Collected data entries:
+---+
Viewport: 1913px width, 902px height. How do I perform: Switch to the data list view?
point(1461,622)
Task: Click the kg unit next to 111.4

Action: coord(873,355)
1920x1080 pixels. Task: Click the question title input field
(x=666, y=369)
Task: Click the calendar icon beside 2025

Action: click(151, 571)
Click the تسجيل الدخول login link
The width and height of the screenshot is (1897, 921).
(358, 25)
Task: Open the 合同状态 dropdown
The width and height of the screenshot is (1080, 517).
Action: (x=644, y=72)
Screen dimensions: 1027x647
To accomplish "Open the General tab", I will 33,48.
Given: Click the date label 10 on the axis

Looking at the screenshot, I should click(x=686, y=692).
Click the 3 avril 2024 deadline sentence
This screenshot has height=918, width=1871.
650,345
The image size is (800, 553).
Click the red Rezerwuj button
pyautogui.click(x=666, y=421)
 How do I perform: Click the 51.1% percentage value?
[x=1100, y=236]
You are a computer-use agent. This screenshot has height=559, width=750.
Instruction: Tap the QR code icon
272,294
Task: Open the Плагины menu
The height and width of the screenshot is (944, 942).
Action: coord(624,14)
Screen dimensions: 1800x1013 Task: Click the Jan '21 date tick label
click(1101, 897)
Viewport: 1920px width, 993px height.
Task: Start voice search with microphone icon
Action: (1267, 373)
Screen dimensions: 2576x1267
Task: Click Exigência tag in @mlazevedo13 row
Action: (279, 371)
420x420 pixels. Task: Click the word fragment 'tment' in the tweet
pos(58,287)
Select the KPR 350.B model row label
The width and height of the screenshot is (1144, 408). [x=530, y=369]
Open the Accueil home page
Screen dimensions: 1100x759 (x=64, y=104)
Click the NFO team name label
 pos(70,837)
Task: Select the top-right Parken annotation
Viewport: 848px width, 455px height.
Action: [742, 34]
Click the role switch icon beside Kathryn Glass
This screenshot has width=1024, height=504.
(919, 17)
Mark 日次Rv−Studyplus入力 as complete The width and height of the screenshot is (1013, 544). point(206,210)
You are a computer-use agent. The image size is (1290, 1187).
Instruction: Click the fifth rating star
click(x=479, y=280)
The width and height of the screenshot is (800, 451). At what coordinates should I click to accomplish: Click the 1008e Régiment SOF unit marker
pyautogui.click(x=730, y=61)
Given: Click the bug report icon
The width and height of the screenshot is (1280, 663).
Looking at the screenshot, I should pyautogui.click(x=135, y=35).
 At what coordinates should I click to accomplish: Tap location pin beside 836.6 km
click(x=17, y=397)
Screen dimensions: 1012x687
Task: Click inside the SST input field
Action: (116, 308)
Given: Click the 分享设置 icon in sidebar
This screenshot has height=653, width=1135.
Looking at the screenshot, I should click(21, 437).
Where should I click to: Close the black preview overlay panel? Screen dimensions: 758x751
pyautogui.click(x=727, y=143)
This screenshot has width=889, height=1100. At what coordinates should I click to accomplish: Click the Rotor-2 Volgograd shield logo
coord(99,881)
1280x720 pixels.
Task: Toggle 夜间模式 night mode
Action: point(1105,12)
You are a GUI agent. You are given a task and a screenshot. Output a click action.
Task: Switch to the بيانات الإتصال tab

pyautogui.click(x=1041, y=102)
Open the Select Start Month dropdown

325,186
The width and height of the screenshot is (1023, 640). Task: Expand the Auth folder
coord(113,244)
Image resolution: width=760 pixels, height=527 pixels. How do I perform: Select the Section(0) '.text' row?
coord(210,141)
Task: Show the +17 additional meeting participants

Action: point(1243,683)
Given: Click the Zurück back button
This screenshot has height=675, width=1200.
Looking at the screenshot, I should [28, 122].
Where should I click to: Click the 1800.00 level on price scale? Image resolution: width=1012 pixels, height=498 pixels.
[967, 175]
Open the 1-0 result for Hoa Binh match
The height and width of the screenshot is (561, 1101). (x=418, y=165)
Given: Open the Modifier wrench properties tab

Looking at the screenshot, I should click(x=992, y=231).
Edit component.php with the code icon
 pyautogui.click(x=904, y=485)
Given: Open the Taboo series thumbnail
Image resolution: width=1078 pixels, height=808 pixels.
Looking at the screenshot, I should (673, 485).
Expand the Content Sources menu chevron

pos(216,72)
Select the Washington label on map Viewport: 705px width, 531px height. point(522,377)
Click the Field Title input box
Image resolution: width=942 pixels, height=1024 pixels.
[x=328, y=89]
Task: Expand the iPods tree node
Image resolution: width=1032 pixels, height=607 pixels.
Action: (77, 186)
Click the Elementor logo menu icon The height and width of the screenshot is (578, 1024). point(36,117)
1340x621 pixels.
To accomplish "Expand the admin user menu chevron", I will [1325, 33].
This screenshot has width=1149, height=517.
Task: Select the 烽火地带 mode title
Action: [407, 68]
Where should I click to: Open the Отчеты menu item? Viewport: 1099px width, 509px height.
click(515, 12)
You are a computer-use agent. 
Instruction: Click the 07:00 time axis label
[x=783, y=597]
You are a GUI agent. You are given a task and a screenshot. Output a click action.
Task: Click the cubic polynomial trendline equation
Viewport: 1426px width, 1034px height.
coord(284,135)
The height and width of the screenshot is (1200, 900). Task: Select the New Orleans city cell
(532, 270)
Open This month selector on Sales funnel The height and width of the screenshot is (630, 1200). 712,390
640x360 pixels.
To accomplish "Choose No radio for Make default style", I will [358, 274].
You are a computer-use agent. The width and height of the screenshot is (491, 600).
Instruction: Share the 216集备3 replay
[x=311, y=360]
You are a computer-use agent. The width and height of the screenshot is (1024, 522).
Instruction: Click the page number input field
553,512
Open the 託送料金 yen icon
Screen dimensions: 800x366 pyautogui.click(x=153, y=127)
+---+
◆ Task prompt:
Begin at the first line of the entries above and copy every line exactly, ending with the line that contains "Task: Open the 合同状态 dropdown".

◆ Exercise response:
Viewport: 1913px width, 902px height. How do I perform: Switch to the data list view?
point(1461,622)
Task: Click the kg unit next to 111.4

Action: coord(873,355)
1920x1080 pixels. Task: Click the question title input field
(x=666, y=369)
Task: Click the calendar icon beside 2025

Action: click(151, 571)
Click the تسجيل الدخول login link
The width and height of the screenshot is (1897, 921).
(358, 25)
Task: Open the 合同状态 dropdown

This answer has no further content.